Работники колонии подбирали раненых, и красных, и белых; на крыльце дворца лежал курсант со спокойным мужественным лицом, словно из мрамора выточенным. Он был уже мертв. Ко мне подошли два белых офицера, совсем молодых, и стали допрашивать, где «большевики», где «жиды». Я ответил, что здесь нет ни тех, ни других. На меня стали кричать, угрожать. Подошли крестьяне и заступились за меня (хотя они тогда радовались приходу белых). «Ну что вы хотите от него? Факт, что нет». Меня отпустили. Я зашел в красный дом помочь собрать ребят (т. к. мальчики разбежались по колонии, с девочками было легче — наш интернат был девичий). Когда мы вернулись в свой домик, мы застали его уже занятым белыми. В каком-то недоумении расположились они на полу, оставив постели пустыми (видно, не понимали, где они).
Одна из девочек начала голосить: «Украли! Украли! Мой кошелек!» Солдаты начали переругиваться, требуя признания, кто взял. Но никто не признавался. В это время в домик вошел еще один солдат. Спросили и его. Он выругался, почесал в смущении затылок и протянул кошелек. «А я же не знал, чей он. Думал, все убежали, а тут вот какой срам!»
Все это знающим о «грабармии» покажется неправдоподобным. Не верится и в то, что усталые солдаты легли не на кровати, а на полу, и в то, что были так сконфужены кражей. Ведь даже такой матерый белогвардеец, как В. Шульгин, в своей замечательной книге «1920 год», восхваляя дисциплину Котовского, с отвращением описывал действия деникинцев. И тем не менее я записал то, чему был свидетелем.

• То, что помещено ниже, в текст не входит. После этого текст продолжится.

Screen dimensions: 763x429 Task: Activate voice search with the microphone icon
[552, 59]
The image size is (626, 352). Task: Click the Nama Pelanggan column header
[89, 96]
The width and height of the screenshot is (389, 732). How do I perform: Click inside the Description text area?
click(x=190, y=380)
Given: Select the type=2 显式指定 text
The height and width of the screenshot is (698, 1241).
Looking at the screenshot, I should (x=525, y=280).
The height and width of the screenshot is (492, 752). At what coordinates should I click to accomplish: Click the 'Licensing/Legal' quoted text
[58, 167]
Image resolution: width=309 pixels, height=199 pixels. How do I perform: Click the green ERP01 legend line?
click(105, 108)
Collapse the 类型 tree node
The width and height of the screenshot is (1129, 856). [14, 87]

Поведение белых в нашем домике нисколько не примирило с ними К. А. Половцеву. Она все повторяла «проклятые ландскнехты». А я испытывал ужас от сознания, что эти русские парнишки истребляют таких же русских парней с красной звездой. Да, я знаю, что здесь я свидетель классовой борьбы. Знаю! Но я помню, как Дж. Рид в своей книге о днях, потрясших мир, свидетельствовал, как тяжело было начать стрелять по «своим». Помню и то, как я доказывал-в 1908 году, что война уежду немцами, русскими, французами уже невозможна. <...> И вот теперь мне трудно восстановить в душе то чувство уверенности в невозможности такой войны. Если бы теперь я кому-нибудь из писателей, живущих со мною теперь в доме творчества5, рассказал об испытанном мною чувстве ужаса от того дня, когда вот эти русские парни стреляли по цепям наступавших красных курсантов, надо мною все бы посмеялись, и только. Ко всему привыкли! «Привычка, как некий диавол, познанье зла в душе уничтожает» (Шекспир, «Гамлет»)6.

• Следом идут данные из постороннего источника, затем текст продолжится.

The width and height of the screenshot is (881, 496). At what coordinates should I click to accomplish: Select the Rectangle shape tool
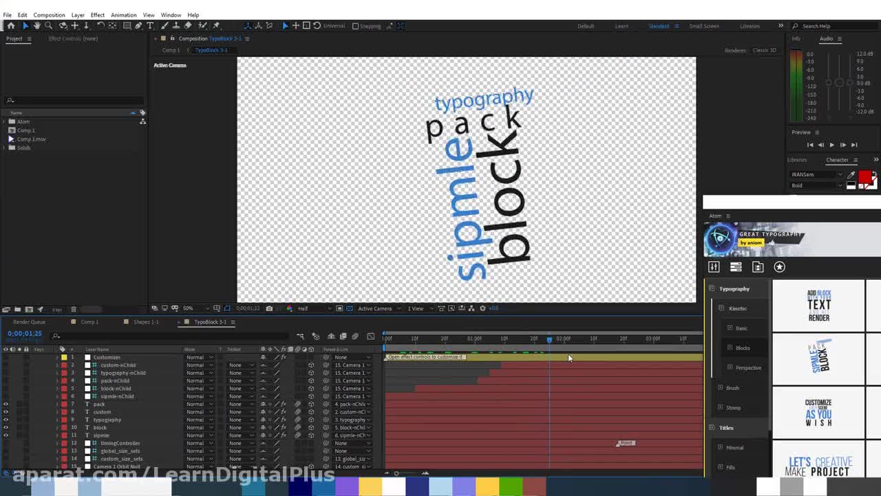[x=127, y=25]
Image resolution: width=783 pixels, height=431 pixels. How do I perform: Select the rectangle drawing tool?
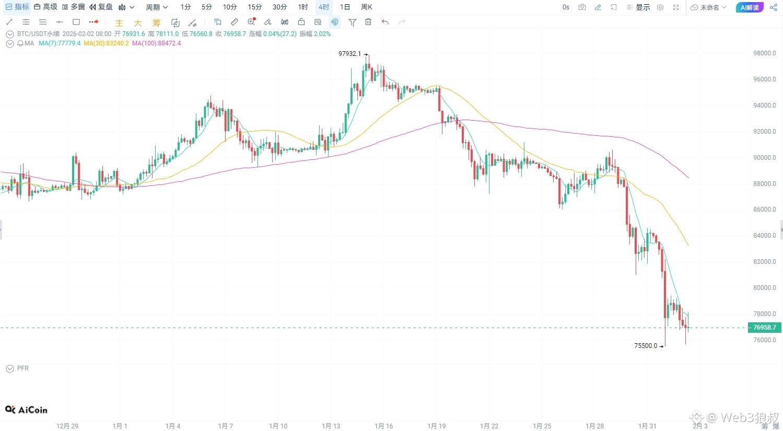click(76, 22)
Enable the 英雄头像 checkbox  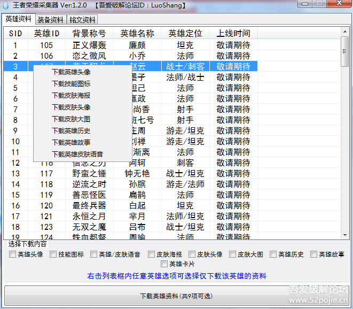12,254
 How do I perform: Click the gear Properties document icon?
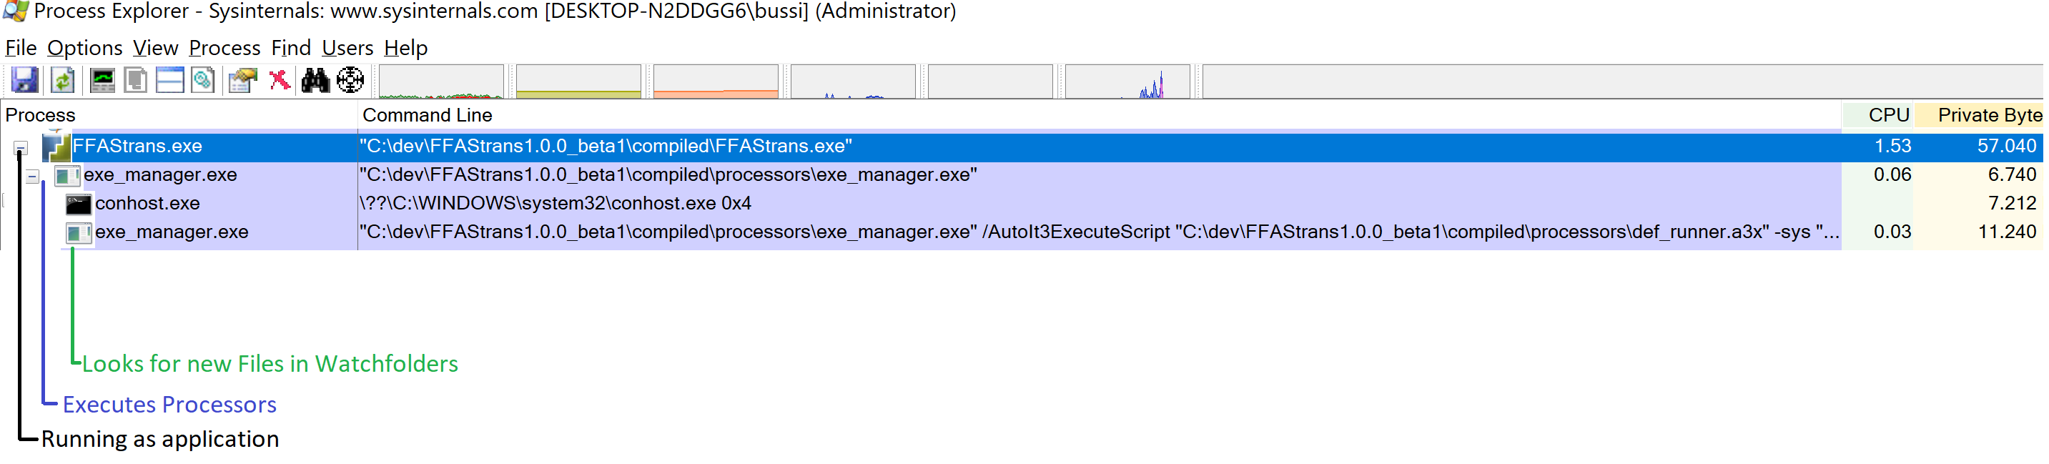204,80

Наши мальчуганы разбрелись по колонии. Скоро стало известно, что они где-то достали порох и устроили взрыв. Помню только, что к заведующей явился белый офицер и предупредил ее, что он будет вынужден принять самые строгие меры. Между тем возобновился обстрел нашего холма. Все снова собрались в красном здании. Помню психологический курьез. Я заметил в руках у одного мальчугана синицу. И я обеспокоился, что ее замучат и, отобрав ее, отпустил на волю. Рвалась шрапнель. И в эту минуту я почувствовал какое-то нравственное облегчение. Это уже не радость «малых добрых дел», а «микроскопических».

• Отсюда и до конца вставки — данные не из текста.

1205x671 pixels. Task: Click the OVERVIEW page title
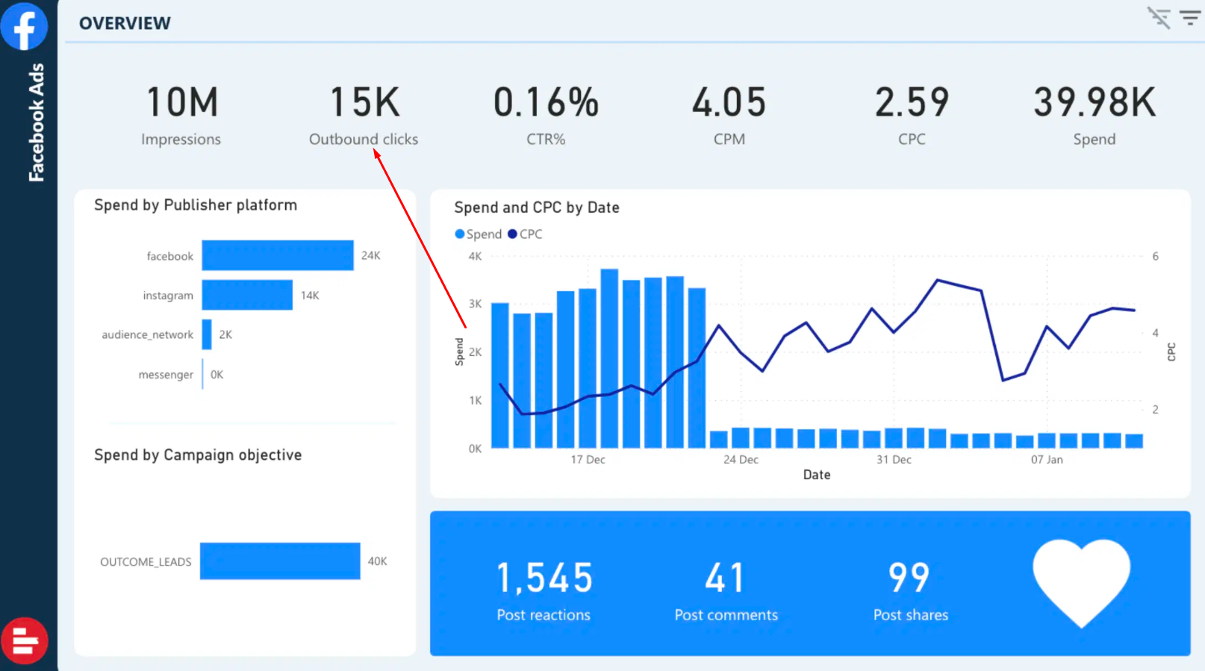[x=125, y=23]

Стемнело. Первый день кончился.
Я смотрел в сторону любимого города, стараясь понять, что означало зарево, что оно сулило Петрограду. Ведь решалась его судьба.
После отъезда Тани , оставшись один, я стал писать об этом городе, о его трагической судьбе. И назвал его городом «трагического империализма», как А. Ахматова — «Город славы и беды». Это было время, когда я работал над книгой, которую позднее решился назвать «Душа Петербурга».
На следующее утро выяснилось, что в нашем лазарете нет необходимого для помощи раненым. Меня из-за моего «интеллигентского вида» послали добывать все нужное для перевязки, за всеми медикаментами. «Вас, вероятно, белые не тронут, и вы сумеете получить все необходимое». Вез меня наш возчик, человек, заросший бородой, очень замкнутый и мрачный. Он указал кнутовищем на убитую ворону, висевшую на проволоке. «Вот она, ох, не к добру она тут, черная, висит, быть большой беде».
К аптеке удалось подъехать не сразу. Улица была запружена народом. Очень высокий (таким он мне показался) полковник говорил речь зычным голосом. Он обещал «завтра освободить» Петроград. В толпе вертелся интеллигентного вида гражданин, похожий на присяжного поверенного. Оратор обратил на него внимание и спросил: «А вы кто?» — «Я, ваше высокоблагородие, [местный буржуй». — «А, буржуй! Ну так повесить! Хэ! Хэ!» — засмеялся полковник. Это был Родзянко — племянник председателя Думы.